Also, I have had the practice (although I still need more), as I said, I barely drove automatic, and I do understand how cars for the most part work. I'm not trying to drag, just tell you how I do it, and I'm sure there are people much better than me (like I never tried double clutching before)

Note: the following is just something fun and can cause damage to your vehicle. Therefore this is a try at your own risk thing. I don’t take any responsibility from what may arise from this. 

A nice trick, that I use to be lazy, is when switching gears, if you do it properly, you don't have to use the clutch. Truck drivers use this a lot I think, and I learned it from my grandfather who drove a truck (he just said about it, and I tried it one day). All that is happening is that as you shift gears, you are rolling on the road so the trans is going at its set speed there (depending on what gear you are going into to), and you try to match that speed with how fast the engine is going. Say you take it out of 3rd to go into 4th, as you left off the gas, it should slip right out of 3rd, the bring it down to 4th but just apply a little pressure, enough to feel but not anywhere close to grinding the gears. It will start to go right into gear. Really you are matching the mps of the engine to the rpms of the trans of the gear you are putting it into for your speed. If that makes sense. If done properly, it won't grind and it will be extremely smooth. To down shift is a little harder, you have to raise the rmps (step on the gas) up to the point the trans is going then.


----------



## Hardbodyblue86 (Jan 9, 2009)

OOOOooooohhhh....!!!! Dry shifting! Uh-oh, now we're getting to the crazy stuff, haha. Dry shifting is easier on your foot, but you'll bulk up that shifting arm in no time!

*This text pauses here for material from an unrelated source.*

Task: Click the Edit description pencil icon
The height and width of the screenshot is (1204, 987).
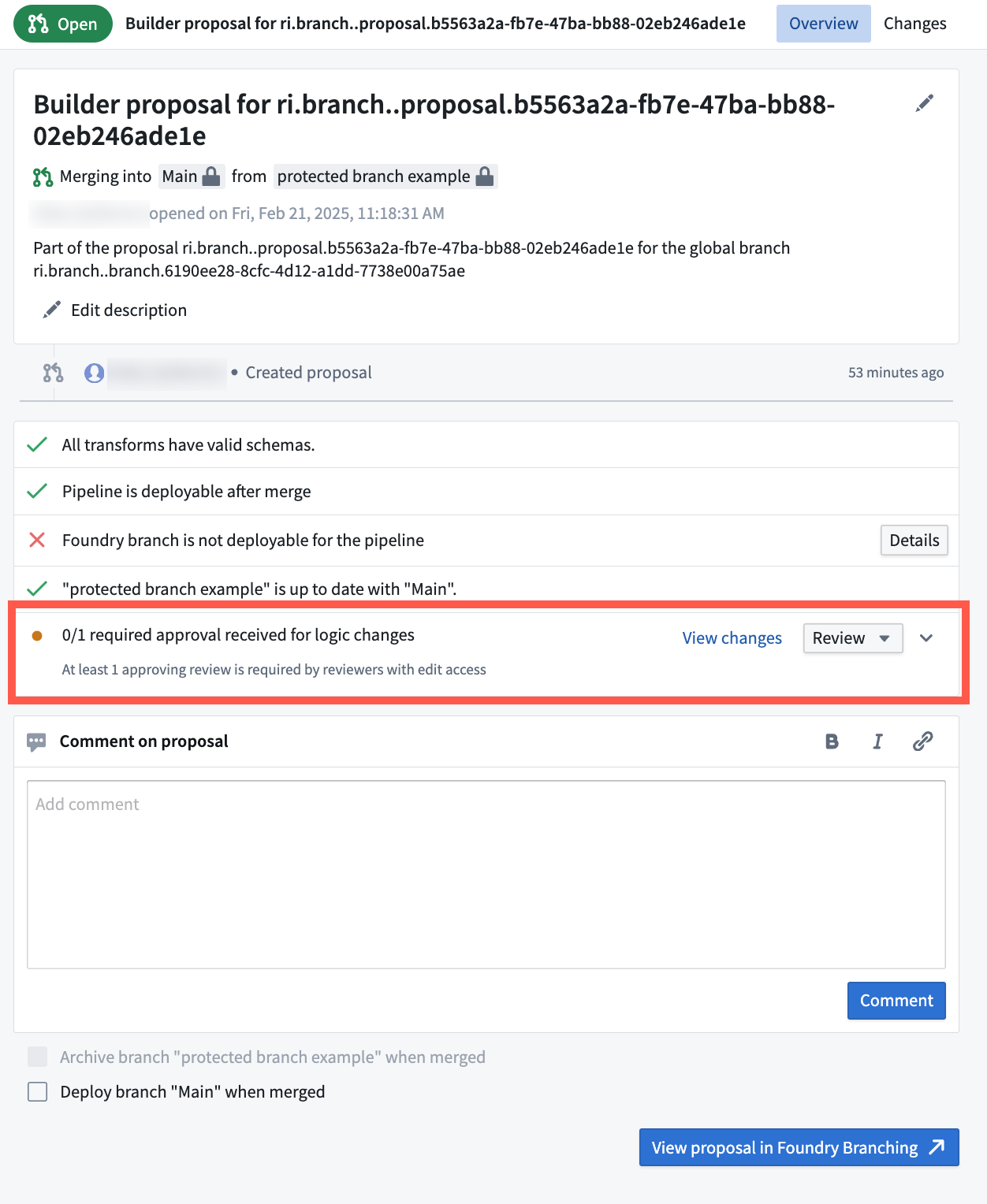Action: pyautogui.click(x=52, y=310)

Double clutching on a separate note is very very hard, but an awesome technique to know. double clutching is mainly used to slow down from very very high speeds in a fashion that is easy on your clutch/transmission. Its used in track racing.

If doing 100mph and approaching a corner, you would hold your right heel on the brake and apply pressure to slow down while also using the toe of that same foot to raise rpms on the gas pedal after you push in the clutch with your left foot and then downshift. It makes it so you can rpm match your transmission to keep it from jerking you around while you slow down for a corner - all the while braking. This technique is done very fast and takes years to master. any funny business while shifting at high speeds can destroy components and throw a vehicle of course.


----------



## snoopdogie187 (Feb 12, 2007)

I won't atempt thedouble clutching yet because I know I would mess it up, and if I was going to atempt it I would do it at slow speeds anyway. Its just not worth it to me. I don't drive anything fast enough. The pathfinder has a hard enough time on the highway as it is. 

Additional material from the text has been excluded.